Two of the development teams — James H. Burch LLC and the Tri-Centennial Consortium — are offering annual seven-figure lease payments while Gatehouse Capital Corp. is offering a single, upfront payment of $10 million.

Burch LLC is offering $1.25 million annually during a four-year construction period and inflation-adjusted payments of $1.5 million over a 99-year lease.

The Tri-Centennial consortium is proposing $1.5 million annual payments for an unspecified period of time, although that amount is a “placeholder, subject to change depending on what is ultimately built on the site,” the report states, drawing on information provided in an interview with the consortium last month.

BGR interviewed all three teams for its report, which provides summary analysis of the city’s redevelopment solicitation for the site and the three proposals.

Burch and Gatehouse want to redevelop the tower into mixed-use sites with luxury hotel anchors. Tri-Centennial, which is an informal collection of public and private tourism and hospitality organizations, proposes to demolish the tower and replace it with some type of riverfront tourist attraction.
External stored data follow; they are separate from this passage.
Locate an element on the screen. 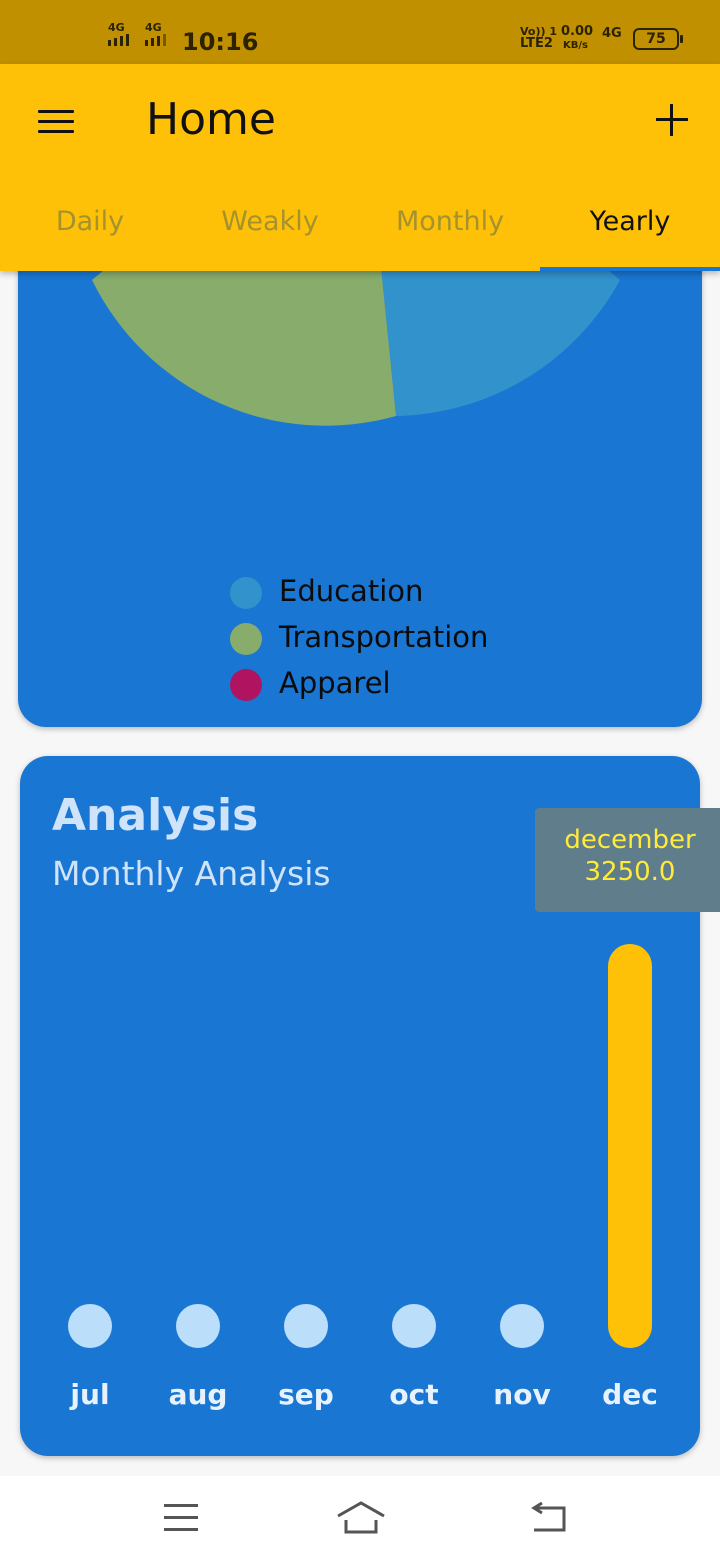  legend-dot-transportation is located at coordinates (246, 639).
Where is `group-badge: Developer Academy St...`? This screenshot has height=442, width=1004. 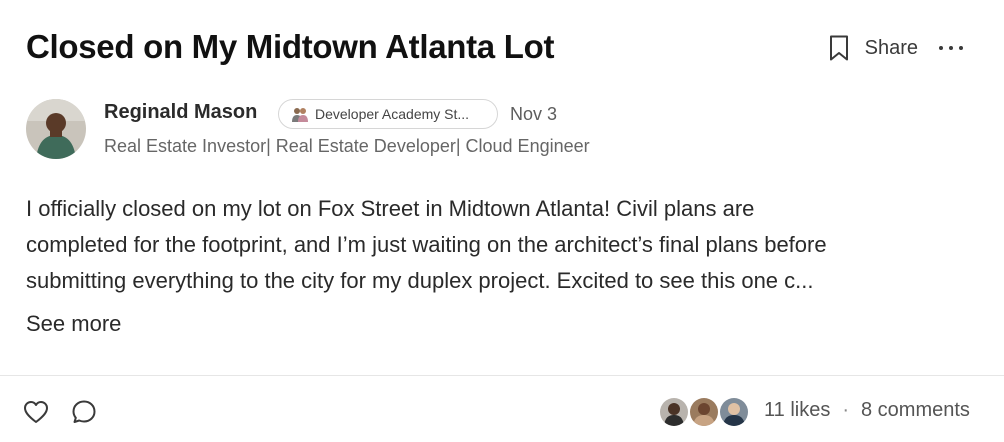 group-badge: Developer Academy St... is located at coordinates (388, 114).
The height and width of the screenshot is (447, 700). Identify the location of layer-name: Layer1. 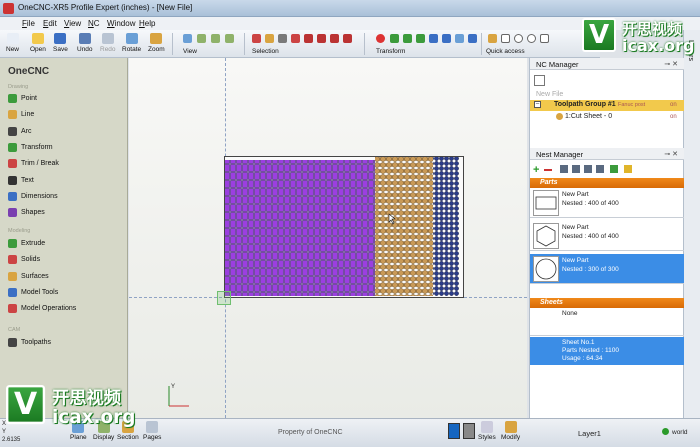
(590, 434).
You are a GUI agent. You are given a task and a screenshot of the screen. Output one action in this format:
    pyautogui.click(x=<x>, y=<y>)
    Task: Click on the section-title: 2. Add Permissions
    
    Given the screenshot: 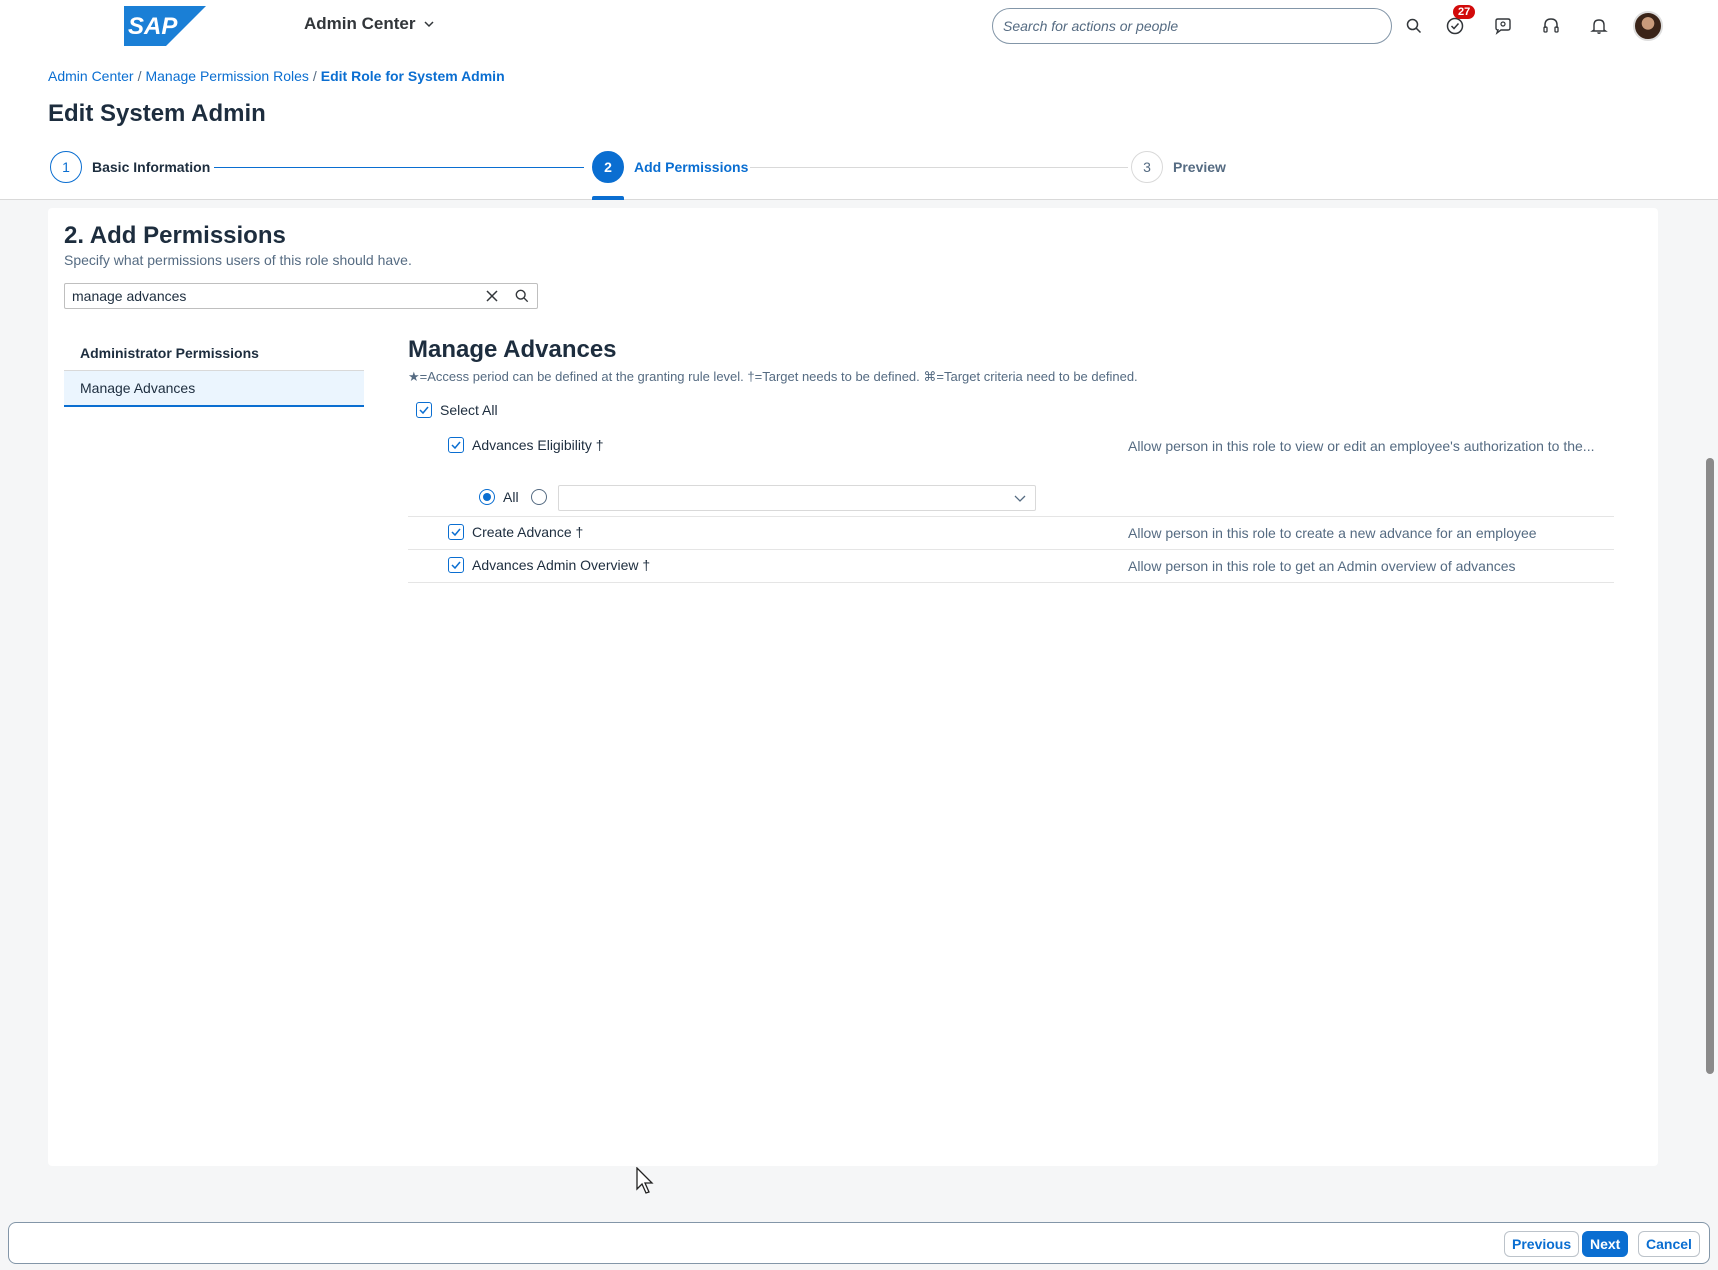 What is the action you would take?
    pyautogui.click(x=175, y=236)
    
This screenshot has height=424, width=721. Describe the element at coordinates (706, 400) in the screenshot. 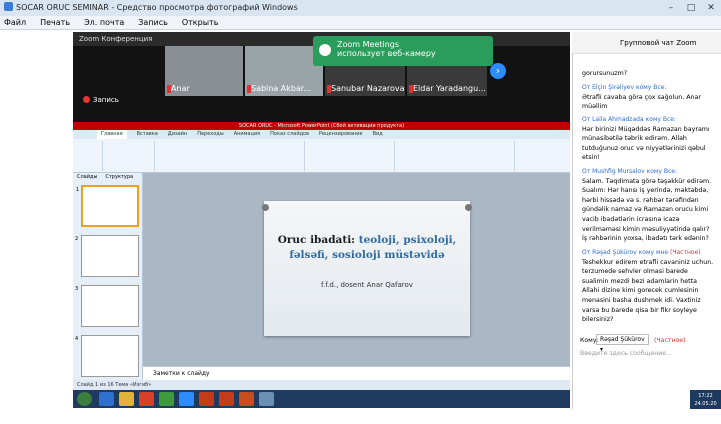

I see `taskbar-clock: 17:22 24.05.20` at that location.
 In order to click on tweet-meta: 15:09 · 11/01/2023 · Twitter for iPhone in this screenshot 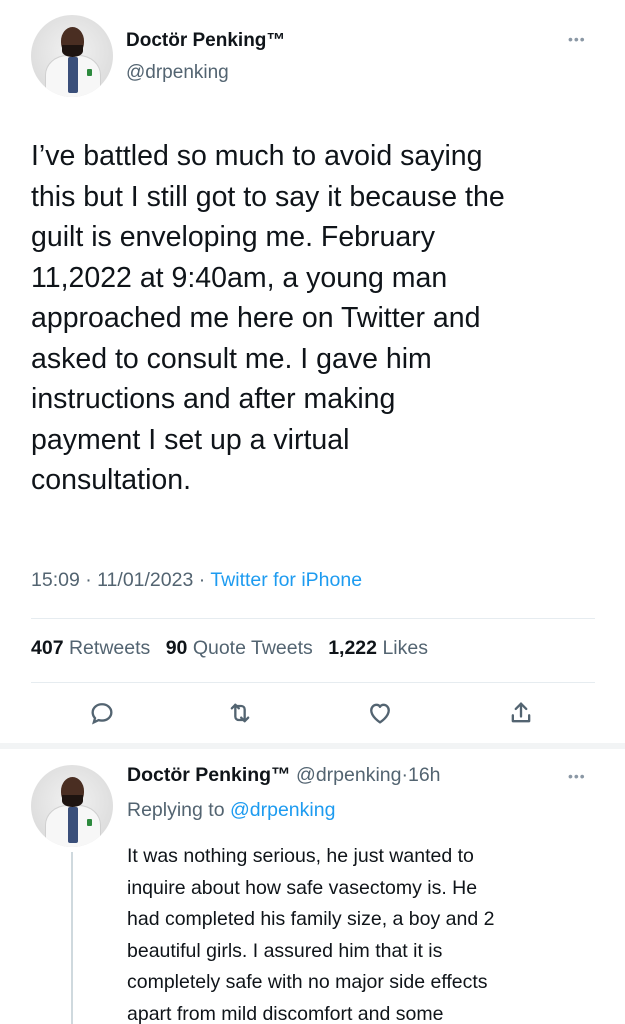, I will do `click(196, 580)`.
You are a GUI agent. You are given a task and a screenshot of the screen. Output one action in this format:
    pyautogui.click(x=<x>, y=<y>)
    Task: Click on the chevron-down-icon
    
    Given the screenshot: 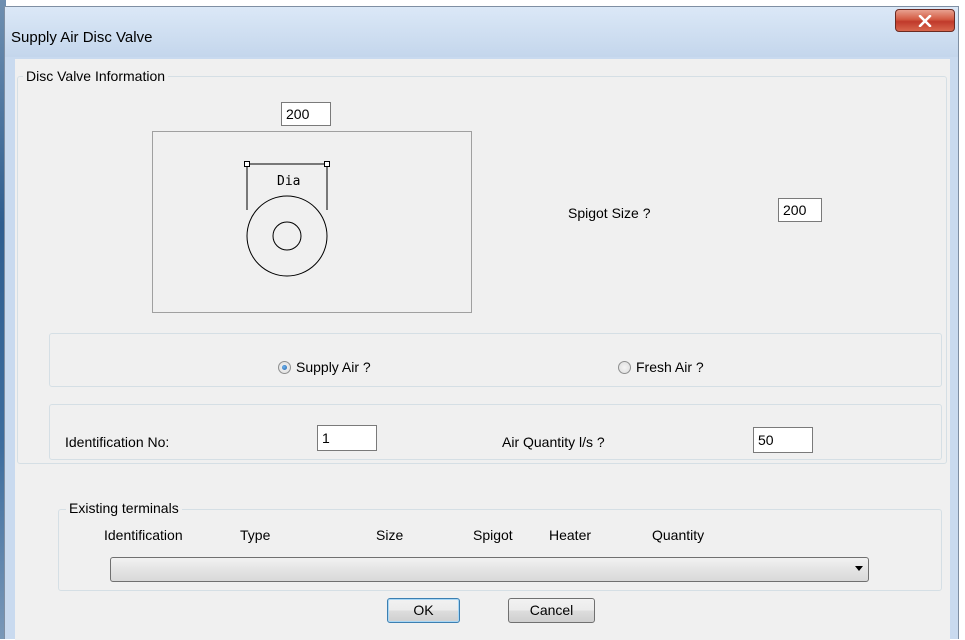 What is the action you would take?
    pyautogui.click(x=859, y=568)
    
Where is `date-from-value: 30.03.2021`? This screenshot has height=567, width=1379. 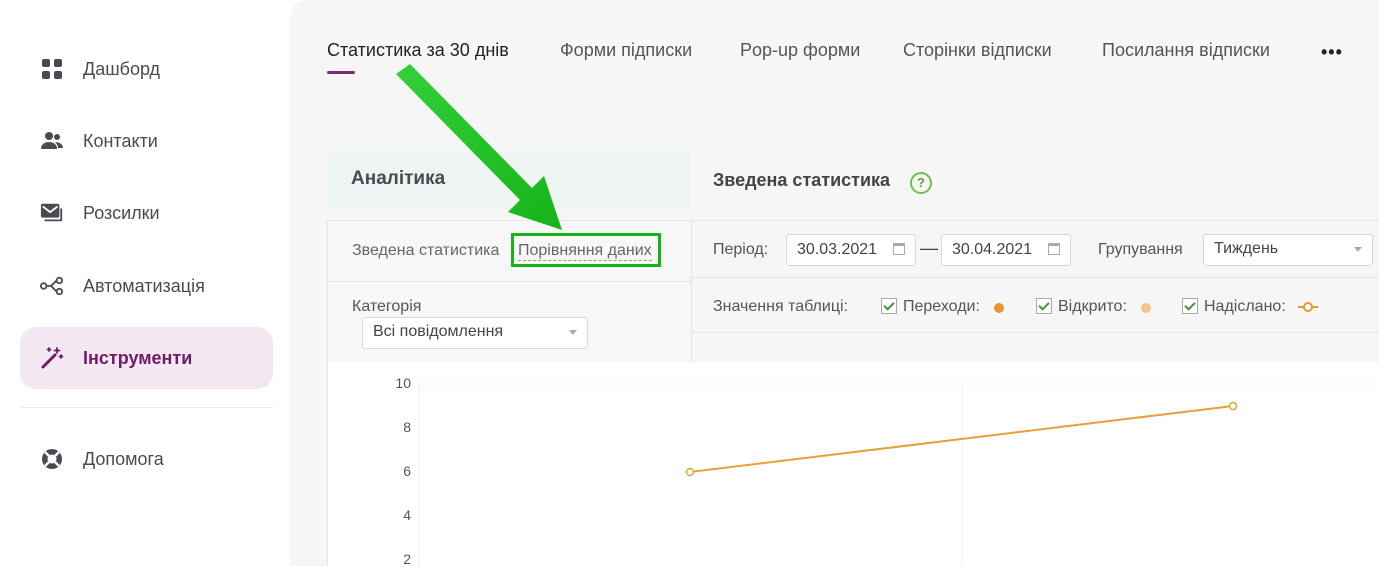
date-from-value: 30.03.2021 is located at coordinates (838, 250).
BGR does not endorse any of the proposals, but it highlights a lack of details in the Tri-Centennial and Burch proposals.

Tri-Centennial’s plans beyond demolishing the tower are “purely conceptual,” and a “Tri-Centennial Tower” idea at the center of the proposal — like the group’s proposed lease payment — is “placeholder only,” the report states.

Burch, meanwhile, provides “only conceptual sketches” and “acknowledges the proposal does not present a ‘fully finished product,’” according to the report.

The report reiterates criticism of the city’s “request for proposals” that BGR first issued in February. Namely, the organization says the city’s “criteria are vague and do not clearly connect to the RFP’s goals.” At the same time, the city’s directives related to finances are ambiguous, in the BGR’s view.

Those directives are that proposals “should be privately financed” and that developers “should be prepared” to compensate the New Orleans Building Corp. — the city agency that owns the tower — for using the site.

“Neither directive is further defined in the RFP,” the BGR report states. “Neither is exactly a mandate.”